In [121]:
import numpy as np
import pandas as pd
import time

from scipy.stats import norm
import scipy.stats as stats

from sklearn.datasets import make_classification

## Generate Data

In [118]:
X, y = make_classification(random_state=42, n_samples=10000, n_features=10, n_redundant=0) # generate a random dataset
y = y.reshape(-1,1) # make Y a column vector

# add a column of ones to X
ones = np.ones((X.shape[0],1))
X = np.hstack((ones,X))

In [120]:
epsilon = 1e-6

# Fischer Scoring

In [126]:
def probit(X, y, epsilon, verbose = True):
    n, p = np.shape(X)
    
    b_0 = np.zeros((p,1)) # Setting initial value of beta as 0
    Xb = np.dot(X,b_0) # Calculating Xb
    mu = norm.cdf(Xb) # Calculating mu
    W = np.diag(((norm.pdf(Xb)**2)/ (mu*(1-mu))).flatten()) # Calculating W
    Z = Xb + (y - mu)/norm.pdf(Xb) # Calculating Z

    iteration = 0 # Set the number of iterations

    start_time = time.process_time() # Start the timer
    while True: ### Algorithm Starts
        iteration += 1

        # Iterative updates
        b = np.linalg.inv(X.T @ W @ X) @ X.T @ W @ Z
        Xb = np.dot(X,b)
        mu = norm.cdf(Xb)
        W = np.diag(((norm.pdf(Xb)**2)/(mu*(1-mu))).flatten())
        Z = Xb + (y - mu)/norm.pdf(Xb)

        # Calculating the convergence criteria
        delta = np.linalg.norm(b-b_0)

        if verbose:
            print(f"Iteration:, {iteration}, Converging = {delta}")
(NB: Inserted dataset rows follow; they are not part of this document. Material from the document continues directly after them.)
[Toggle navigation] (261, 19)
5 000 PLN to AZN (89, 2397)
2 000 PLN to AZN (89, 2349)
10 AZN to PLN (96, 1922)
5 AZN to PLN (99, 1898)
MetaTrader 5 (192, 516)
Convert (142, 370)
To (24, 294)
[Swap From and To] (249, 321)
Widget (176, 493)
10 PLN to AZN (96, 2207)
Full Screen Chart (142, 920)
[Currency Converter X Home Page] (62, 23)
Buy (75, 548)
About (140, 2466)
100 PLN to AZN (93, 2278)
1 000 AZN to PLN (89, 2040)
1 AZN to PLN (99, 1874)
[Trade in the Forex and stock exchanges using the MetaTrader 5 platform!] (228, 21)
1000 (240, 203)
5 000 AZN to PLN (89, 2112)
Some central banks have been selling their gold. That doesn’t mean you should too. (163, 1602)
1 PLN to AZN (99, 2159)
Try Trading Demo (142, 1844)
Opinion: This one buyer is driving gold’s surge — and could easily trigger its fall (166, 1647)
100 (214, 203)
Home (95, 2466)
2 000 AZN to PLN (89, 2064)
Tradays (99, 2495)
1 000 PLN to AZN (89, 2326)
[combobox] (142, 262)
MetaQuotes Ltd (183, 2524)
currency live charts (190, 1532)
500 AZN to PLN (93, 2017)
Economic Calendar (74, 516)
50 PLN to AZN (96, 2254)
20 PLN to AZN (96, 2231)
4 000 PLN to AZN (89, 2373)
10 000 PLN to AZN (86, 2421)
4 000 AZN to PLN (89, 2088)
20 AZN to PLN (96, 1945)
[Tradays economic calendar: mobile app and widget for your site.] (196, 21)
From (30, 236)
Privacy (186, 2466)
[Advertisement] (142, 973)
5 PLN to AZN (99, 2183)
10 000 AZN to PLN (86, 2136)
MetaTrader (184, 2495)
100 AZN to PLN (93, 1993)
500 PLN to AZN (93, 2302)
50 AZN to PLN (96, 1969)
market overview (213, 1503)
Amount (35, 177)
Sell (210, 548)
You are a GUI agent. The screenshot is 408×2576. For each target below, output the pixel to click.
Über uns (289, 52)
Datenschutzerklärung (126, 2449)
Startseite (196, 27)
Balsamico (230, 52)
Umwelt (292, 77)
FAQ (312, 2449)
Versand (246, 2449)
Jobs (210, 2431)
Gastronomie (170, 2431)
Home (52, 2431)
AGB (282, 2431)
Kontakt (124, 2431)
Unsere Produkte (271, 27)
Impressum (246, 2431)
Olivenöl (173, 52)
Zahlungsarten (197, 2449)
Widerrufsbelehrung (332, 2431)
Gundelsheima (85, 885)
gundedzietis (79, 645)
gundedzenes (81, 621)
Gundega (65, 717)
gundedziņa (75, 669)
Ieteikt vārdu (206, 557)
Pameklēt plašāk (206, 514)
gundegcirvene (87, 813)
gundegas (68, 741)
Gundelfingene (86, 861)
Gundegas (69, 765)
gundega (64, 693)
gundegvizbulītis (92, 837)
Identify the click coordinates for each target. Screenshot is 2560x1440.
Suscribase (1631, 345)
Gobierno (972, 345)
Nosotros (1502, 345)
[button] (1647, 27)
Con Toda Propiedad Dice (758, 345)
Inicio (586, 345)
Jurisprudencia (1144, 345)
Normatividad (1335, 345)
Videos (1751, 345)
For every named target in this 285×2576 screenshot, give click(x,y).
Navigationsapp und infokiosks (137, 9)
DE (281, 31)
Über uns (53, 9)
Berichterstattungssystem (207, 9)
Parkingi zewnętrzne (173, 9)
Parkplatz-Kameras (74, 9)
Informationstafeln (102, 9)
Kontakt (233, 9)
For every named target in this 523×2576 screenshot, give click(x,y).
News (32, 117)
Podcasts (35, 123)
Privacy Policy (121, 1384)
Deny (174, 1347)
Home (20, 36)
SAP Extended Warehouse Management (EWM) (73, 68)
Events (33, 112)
        if delta < epsilon: # Checking for convergence
            print("\nConvergence reached with value:", delta)
            print("Number of iteration:", iteration)
            print(f"Time taken: {time.process_time() - start_time : .2f} seconds")
            break

        b_0 = b 
    
    print(f"\nParameters: {b.flatten()}")
    return(b.flatten())

b = probit(X, y, epsilon, verbose=False)



Convergence reached with value: 1.0491831950805439e-07
Number of iteration: 9
Time taken:  48.62 seconds

Parameters: [-6.66455910e-02  2.31702932e-03 -1.97892969e-02  4.08063752e-01
  3.69850871e-02 -2.35247404e-02 -1.74722354e-02  1.47049619e+00
 -6.92819888e-03 -7.36593907e-04  4.58366051e-03]


# Metropolis Hastings

In [None]:
EPSILON = 1e-10

def probit_link_function(X, beta):
    linear_pred = np.dot(X, beta)
    return stats.norm.cdf(linear_pred)
def log_likelihood(y, X, beta):
    p = probit_link_function(X, beta)
    p = np.clip(p, EPSILON, 1 - EPSILON)
    log_lik = np.sum(y * np.log(p) + (1 - y) * np.log(1 - p))
    return log_lik
def log_prior(beta):
    prior = stats.norm.logpdf(beta, loc=0, scale=1)
    return np.sum(prior)

def metropolis_hastings(y, X, num_iterations, initial_beta, proposal_sd):
    beta = initial_beta
    accepted_samples = [beta]
    
    for i in range(num_iterations):
        current_log_lik = log_likelihood(y, X, beta)
        current_log_prior = log_prior(beta)
        current_log_posterior = current_log_lik + current_log_prior

        proposed_beta = beta + np.random.normal(0, proposal_sd, size=len(beta))
        
        proposed_log_lik = log_likelihood(y, X, proposed_beta)
        proposed_log_prior = log_prior(proposed_beta)
        proposed_log_posterior = proposed_log_lik + proposed_log_prior
        
        acceptance_ratio = min(1, np.exp(proposed_log_posterior - current_log_posterior))
        
        if acceptance_ratio > np.random.rand():
            beta = proposed_beta
            accepted_samples.append(beta)
        else:
            accepted_samples.append(beta)
    return np.array(accepted_samples)